What Innovation in Payment Means
Payment Processing

What Innovation in Payment Means

As a payment nerd, you usually wait a long time for an innovation to arrive in everyday life. In addition to technical development, there are many stakeholders, all of whom want to have their say. These new ways you can also use at the GranaWin casino.

Besides the necessary budgets and the various interests in politics, companies, and shareholders, there are also regulatory challenges (besides data protection and consumer rights) that cannot be underestimated. The value chain from end customer to merchant consists of issuers, technical processors, schemes, potentially payment terminals, acquirers, and many other participants. Everyone must take action for innovations to find their way into everyday life.
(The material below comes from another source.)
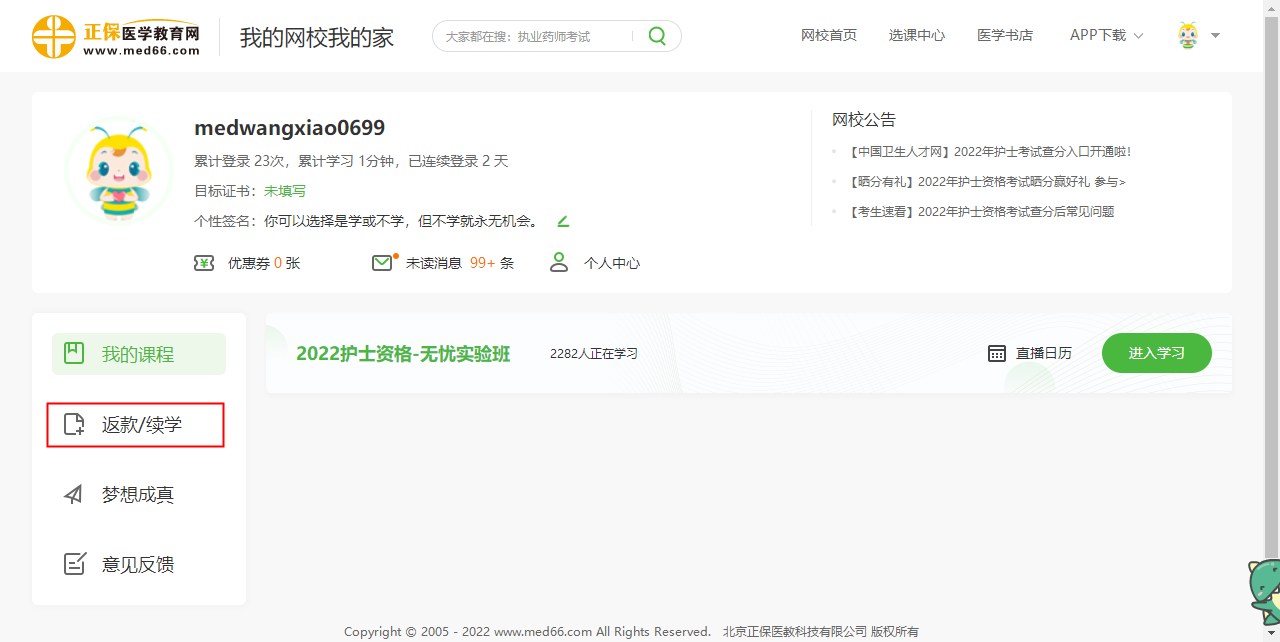The width and height of the screenshot is (1280, 642).
Task: Open 我的课程 in sidebar
Action: [138, 354]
At PEX 2025, the observation was made that payment is “solved” (in the sense that processes and user experience can hardly be improved)? There is certainly some truth to that, but as is often the case, it is also a matter of perspective, and there have rarely been so many of them as there are today.

The acceptance of a new feature also depends on users (both end customers and merchants). Sometimes, in addition to innovation, a push is needed – the correlation between the invention of contactless payments in the early 2000s and the current share of contactless payments is not without reason associated with the COVID-19 pandemic. We use a technology that is over 20 years old and admire it as innovative.
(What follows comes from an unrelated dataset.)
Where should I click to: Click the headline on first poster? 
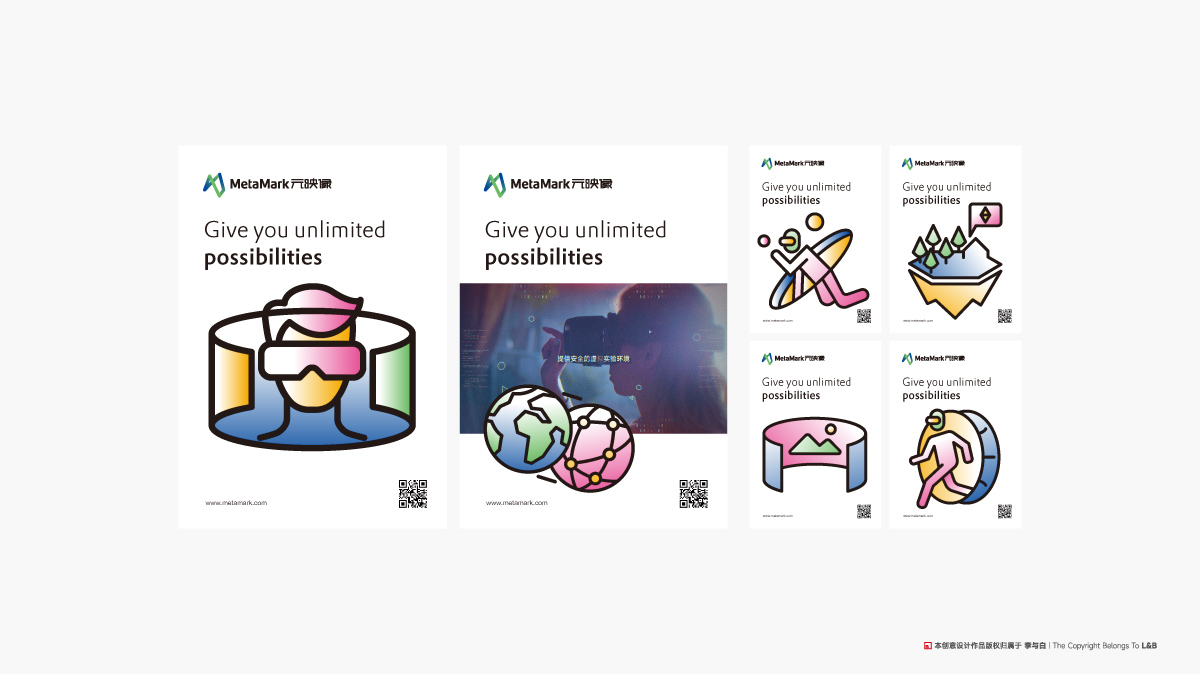295,243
The Duden defines innovation as: “Realization of a novel, progressive solution to a specific problem, especially the introduction of a new product or the application of a new process.”

This raises the question of whether there is payment innovation and what to expect next. The list of possible topics is long:  

– AI-supported processes and systems  

– Digital Euro  

– Instant Payments (and all related topics)  

– Biometric authentication methods  

– EUDI Wallet  

– and many others.  

And, of course, there are new payment methods, some with remarkable success (BLIK, TWINT, etc.). Each of these topics fills exciting discussions around the fireplace and the occasional roadmap. However, finding an industry-changing technology is a more challenging task.

Instead, there is a mountain of regulation and technical tools, such as QR-code-based payment methods, which are not used due to their groundbreaking technological innovation, but rather because the distribution of payment methods, especially at the point of sale, is costly and time-consuming, along with many other innovations that payment providers are working on.

Many market participants in payment have grown over the years; there have been (or still are) acquisitions and mergers, aging platforms, and established organizational structures. This contributes to the fact that the time from the idea to the go-live is often comparable to that of building a new highway bridge. Like building a highway bridge, there are good and less good reasons for the duration. Or, framed as a question: Can this be done differently?

Yes, it can, and because payment is a business strongly driven by scale, it must be done. Platforms need to be updated and consolidated. Organizations should be structured around products, not platforms. Payment is no longer an unexplored research field, and it is therefore important to prepare for the future to retain or gain innovation power.

Another thought: Payment is a means to an end and is subordinate to the actual purchase, that is, the interaction between end customers and merchants. Customer loyalty is an important tool for retail and other sectors and requires more than just payment processing. Therefore, some merchants address the customer interface with their own digital (loyalty) solutions; payment is a building block and must function seamlessly within the solution. This is often easier said than done, as customer loyalty hits limits when the offered payment methods are not accepted. This applies to grocery shopping at the checkout as well as in-car payments or ticket purchases in public transport.

Even if it may not be considered “innovative” in the sense of the Duden’s definition, the payment industry has many topics in sight. In addition to digital application processes and providing as many payment methods as possible, linking and analyzing data from all sales channels, simple yet secure customer authentication, and a willingness to collaborate based on the understanding that only open systems stand a chance for broad acceptance.